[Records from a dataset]
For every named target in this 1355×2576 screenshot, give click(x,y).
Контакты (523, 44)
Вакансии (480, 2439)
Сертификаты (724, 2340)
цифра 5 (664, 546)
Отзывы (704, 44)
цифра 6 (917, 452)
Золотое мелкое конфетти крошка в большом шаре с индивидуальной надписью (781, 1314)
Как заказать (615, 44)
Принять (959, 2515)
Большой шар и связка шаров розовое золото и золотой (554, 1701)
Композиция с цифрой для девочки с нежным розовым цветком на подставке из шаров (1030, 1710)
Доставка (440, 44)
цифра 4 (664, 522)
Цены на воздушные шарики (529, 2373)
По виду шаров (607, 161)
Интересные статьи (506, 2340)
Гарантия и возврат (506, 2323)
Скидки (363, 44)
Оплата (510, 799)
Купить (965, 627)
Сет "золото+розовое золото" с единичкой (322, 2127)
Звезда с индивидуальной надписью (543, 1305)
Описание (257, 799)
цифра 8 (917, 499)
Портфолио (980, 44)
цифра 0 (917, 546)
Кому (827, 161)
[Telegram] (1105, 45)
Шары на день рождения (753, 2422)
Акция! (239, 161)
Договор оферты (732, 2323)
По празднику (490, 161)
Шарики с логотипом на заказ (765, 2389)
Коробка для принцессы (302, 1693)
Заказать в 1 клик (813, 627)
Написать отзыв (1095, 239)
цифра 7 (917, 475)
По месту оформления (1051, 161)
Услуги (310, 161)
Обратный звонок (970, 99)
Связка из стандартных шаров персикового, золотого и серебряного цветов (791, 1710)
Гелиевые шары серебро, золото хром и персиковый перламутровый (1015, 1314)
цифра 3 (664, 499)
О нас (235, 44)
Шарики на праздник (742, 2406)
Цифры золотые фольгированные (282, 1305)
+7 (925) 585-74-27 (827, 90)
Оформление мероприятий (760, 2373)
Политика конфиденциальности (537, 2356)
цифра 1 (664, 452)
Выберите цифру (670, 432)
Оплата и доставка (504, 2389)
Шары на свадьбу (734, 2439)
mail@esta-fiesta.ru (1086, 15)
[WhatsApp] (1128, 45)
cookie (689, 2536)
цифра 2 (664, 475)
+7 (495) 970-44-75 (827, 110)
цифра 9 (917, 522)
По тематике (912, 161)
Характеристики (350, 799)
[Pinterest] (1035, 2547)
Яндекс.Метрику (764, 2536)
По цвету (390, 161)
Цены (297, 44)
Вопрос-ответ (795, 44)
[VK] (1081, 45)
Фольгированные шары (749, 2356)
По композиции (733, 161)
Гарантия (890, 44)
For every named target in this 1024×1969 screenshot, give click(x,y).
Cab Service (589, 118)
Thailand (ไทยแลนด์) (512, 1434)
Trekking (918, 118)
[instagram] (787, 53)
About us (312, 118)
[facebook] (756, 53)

Exercise prompt
Transcribe the lines above precisely, keeping each one unchanged.

Problem solution
For every named target in this 1355×2576 screenshot, give click(x,y).
Контакты (523, 44)
Вакансии (480, 2439)
Сертификаты (724, 2340)
цифра 5 (664, 546)
Отзывы (704, 44)
цифра 6 (917, 452)
Золотое мелкое конфетти крошка в большом шаре с индивидуальной надписью (781, 1314)
Как заказать (615, 44)
Принять (959, 2515)
Большой шар и связка шаров розовое золото и золотой (554, 1701)
Композиция с цифрой для девочки с нежным розовым цветком на подставке из шаров (1030, 1710)
Доставка (440, 44)
цифра 4 (664, 522)
Цены на воздушные шарики (529, 2373)
По виду шаров (607, 161)
Интересные статьи (506, 2340)
Гарантия и возврат (506, 2323)
Скидки (363, 44)
Оплата (510, 799)
Купить (965, 627)
Сет "золото+розовое золото" с единичкой (322, 2127)
Звезда с индивидуальной надписью (543, 1305)
Описание (257, 799)
цифра 8 (917, 499)
Портфолио (980, 44)
цифра 0 (917, 546)
Кому (827, 161)
[Telegram] (1105, 45)
Шары на день рождения (753, 2422)
Акция! (239, 161)
Договор оферты (732, 2323)
По празднику (490, 161)
Шарики с логотипом на заказ (765, 2389)
Коробка для принцессы (302, 1693)
Заказать в 1 клик (813, 627)
Написать отзыв (1095, 239)
цифра 7 (917, 475)
По месту оформления (1051, 161)
Услуги (310, 161)
Обратный звонок (970, 99)
Связка из стандартных шаров персикового, золотого и серебряного цветов (791, 1710)
Гелиевые шары серебро, золото хром и персиковый перламутровый (1015, 1314)
цифра 3 (664, 499)
О нас (235, 44)
Шарики на праздник (742, 2406)
Цифры золотые фольгированные (282, 1305)
+7 (925) 585-74-27 (827, 90)
Оформление мероприятий (760, 2373)
Политика конфиденциальности (537, 2356)
цифра 1 (664, 452)
Выберите цифру (670, 432)
Оплата и доставка (504, 2389)
Шары на свадьбу (734, 2439)
mail@esta-fiesta.ru (1086, 15)
[WhatsApp] (1128, 45)
cookie (689, 2536)
цифра 2 (664, 475)
+7 (495) 970-44-75 (827, 110)
цифра 9 (917, 522)
По тематике (912, 161)
Характеристики (350, 799)
[Pinterest] (1035, 2547)
Яндекс.Метрику (764, 2536)
По цвету (390, 161)
Цены (297, 44)
Вопрос-ответ (795, 44)
[VK] (1081, 45)
Фольгированные шары (749, 2356)
По композиции (733, 161)
Гарантия (890, 44)
For every named target in this 1024×1969 screenshot, give click(x,y).
Cab Service (589, 118)
Thailand (ไทยแลนด์) (512, 1434)
Trekking (918, 118)
[instagram] (787, 53)
About us (312, 118)
[facebook] (756, 53)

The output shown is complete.